I did some courses at Central Saint Martins and I went to the London College of Fashion where I studied shoe and accessory design. I finished in Florence because I dropped out in London to go work at Ferragamo when I was 19.”



“I think it’s every designer’s dream to have their own brand and, unfortunately, when you’re working for someone else, you’re working for someone else’s taste and vision. You might like it or you might not, but it’s not yours.

When I launched there was nothing in the market that was quite like this. I was invited to 12 weddings that summer and went to 10 of them, and all I heard was women complaining about their shoes or taking them off, which you never should. It got me thinking that somebody should make beautiful and comfortable shoes. Nobody before Aquazzura was talking about comfort. That was a dirty word in fashion. To me, it became an integral part of the process. I think obviously the shoes need to be beautiful, because otherwise you won’t even touch them! But after that, you need to be able to walk in them, to wear them! Shoes are meant to be worn! If you remember five years ago, it was the height of the platform. Apart from the old school designers, the really young designers at the time were making such gimmicky, random, crazy stuff, that I just wanted to make beautiful elegant shoes.”
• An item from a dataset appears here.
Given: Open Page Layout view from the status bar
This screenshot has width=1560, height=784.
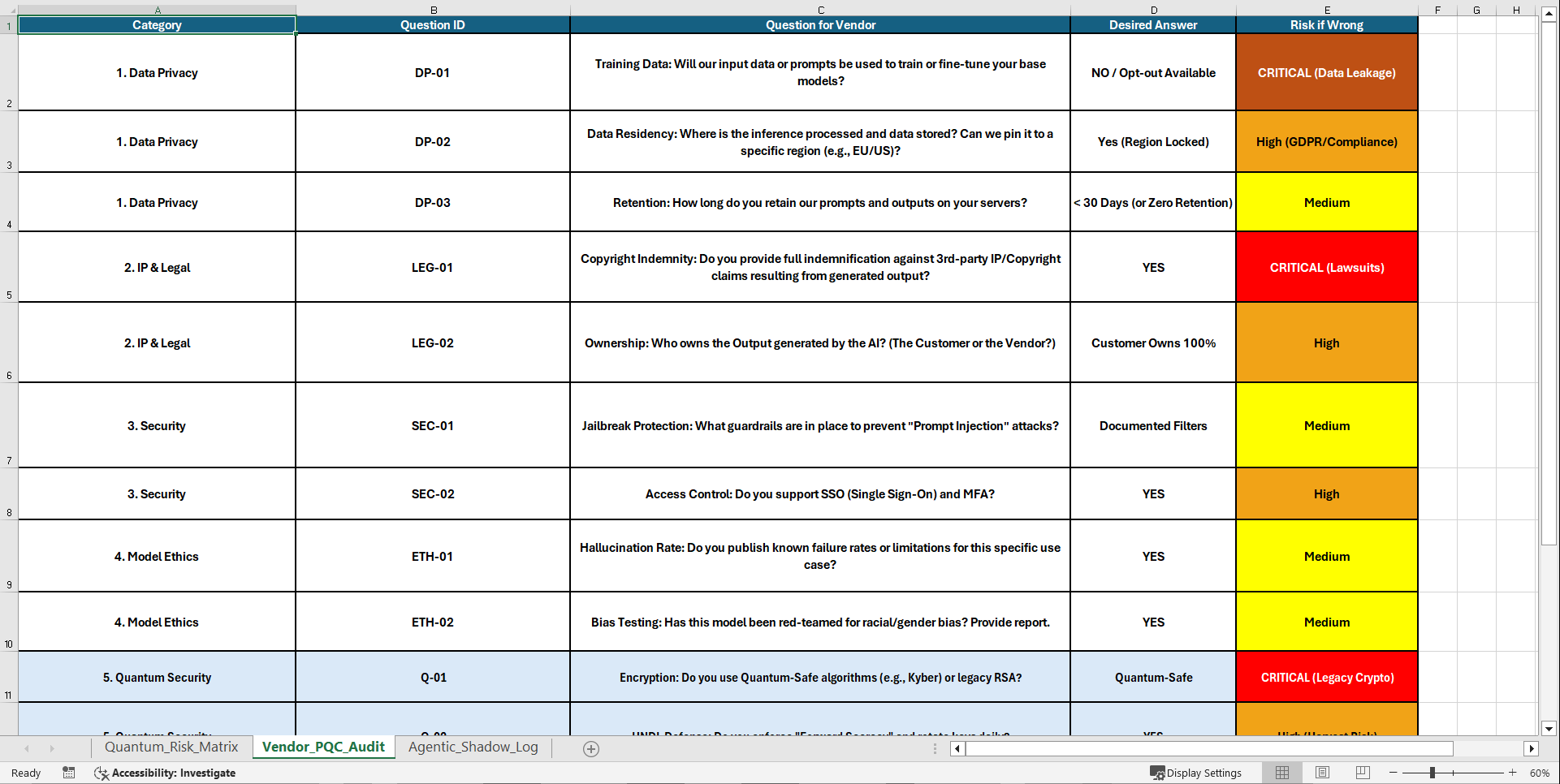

“I was in Capri on holiday, and I was actually staying at one of my favorite hotels in Italy.I just wanted a name that reminded me of summer in Italy, of Capri, of the water, of holiday, of something positive, of the dolce vita, in a way. I wanted my brand to be about enjoying yourself and being in a beautiful place, having an amazing experience. My favorite color is blue, and aquazzura means ‘blue water’. I was surrounded by blue water, and I wanted women to think of the summer and something happy. With the pineapple on the sole, I always collected pineapples and I love gold pineapples. In Western society, pineapples are a symbol of hospitality, but gold pineapples are actually from Chinese culture. They symbolize wealth and good fortune. I love the idea of wearing a lucky charm on your shoe.”
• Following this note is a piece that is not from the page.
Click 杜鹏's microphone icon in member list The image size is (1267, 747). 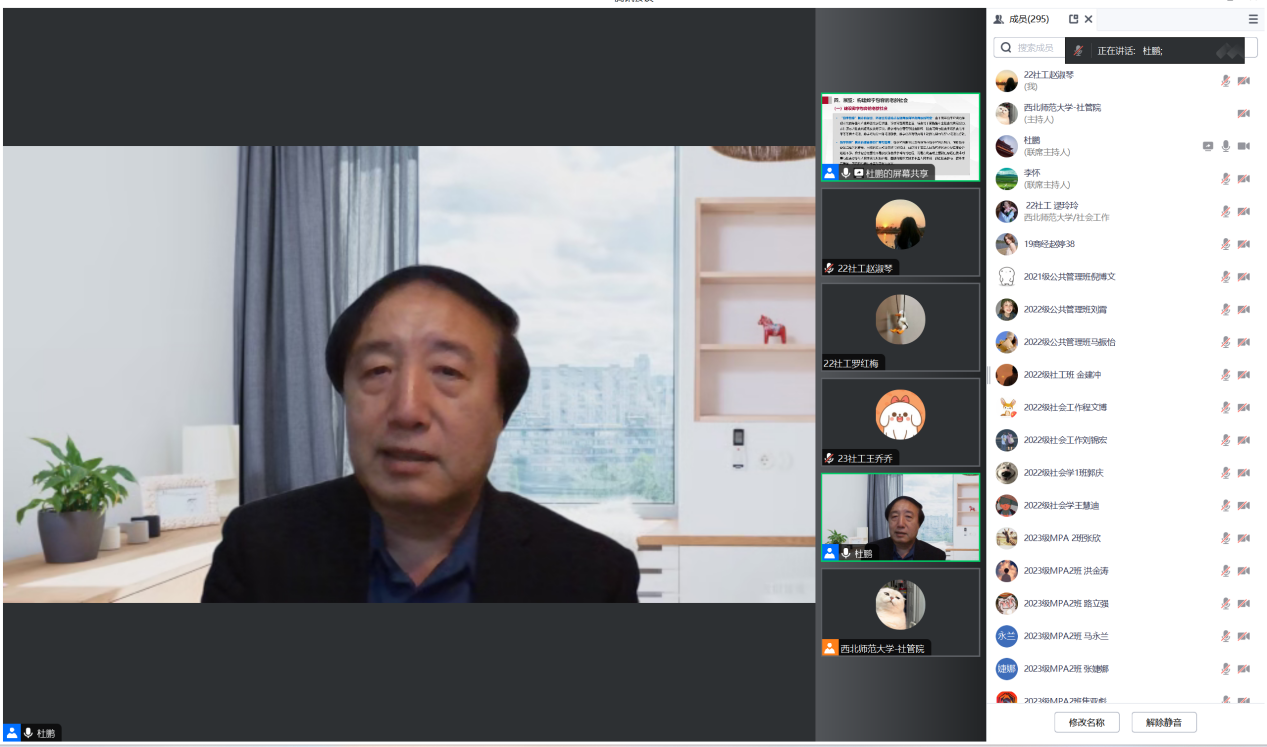1226,146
“The biggest inspiration is normally women. I love observing women. I actually think Instagram is a great tool because I’m able to see my clients. I do my own Instagram—they follow me and I follow them back. I see who they are, what they wear, where they’re going, what they’re wearing when they’re not wearing my shoes… And it’s so inspiring.”
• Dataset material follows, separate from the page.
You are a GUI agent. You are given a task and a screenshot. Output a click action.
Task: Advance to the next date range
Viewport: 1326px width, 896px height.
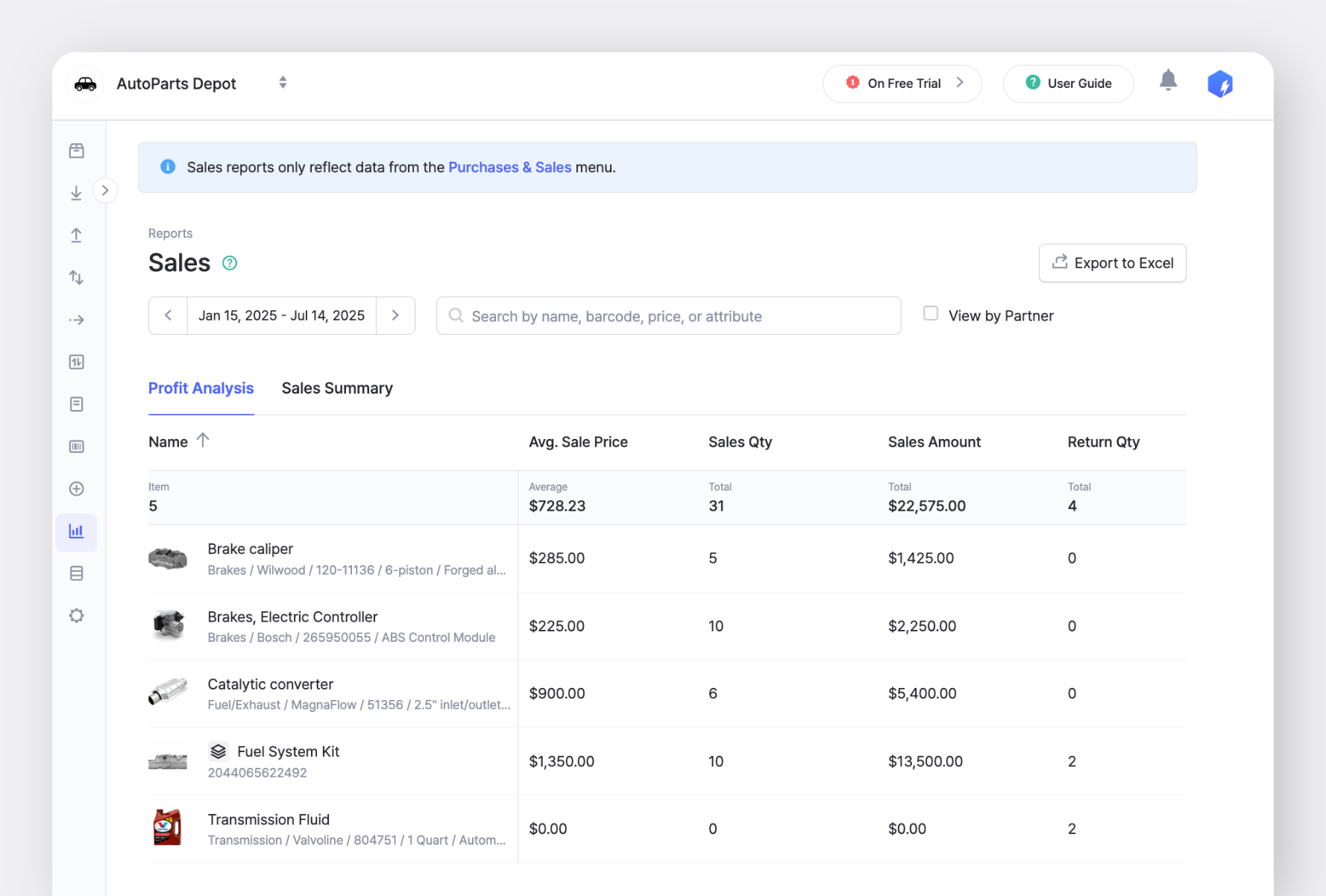(395, 315)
“This collection started with a picture one of my Australian clients posted when she was going on a trip to Fiji, and she had packed her sandals. There’s something about the way that she had built her wardrobe to travel that was so interesting. Then it was about a Mediterranean trip and going to Ibiza with the jewelry, or going to Turkey or Greece with the patterns, and going to Mexico or Colombia with the pompoms. They’re supposed to be like evil eyes—again, like lucky charms.”



“The one I had to say firstly is to have a sexy thing, like an open toe bootie they can wear all year long—that they can go to work in, but can also go to a party in. Another is a good flat that can take you from day to night—one that’s sexy. A good flat shoe, not a sandal. And when you want to go on a date or a party, I would say a sexy, strappy shoe is a must.”



“Florence chose me. The thing is, if you want to make luxury goods, Florence is the center of the world for craftsmanship, leather and for beauty as well. It’s one of the most beautiful cities in the world and it’s absolutely inspiring to be there. We make everything not only in Italy, but in Tuscany, so being close to the tanneries and the artisans and factories… you can breathe it in. They can feel what I want, they’re able to interpret what I want because I’m close to them, I can see them on a daily basis when I’m there. And you can really feel it in the product—there is that relationship with craftsmanship and it shows through in the shoes. It’s not the same as working from New York or Paris and sending a fax or an email.”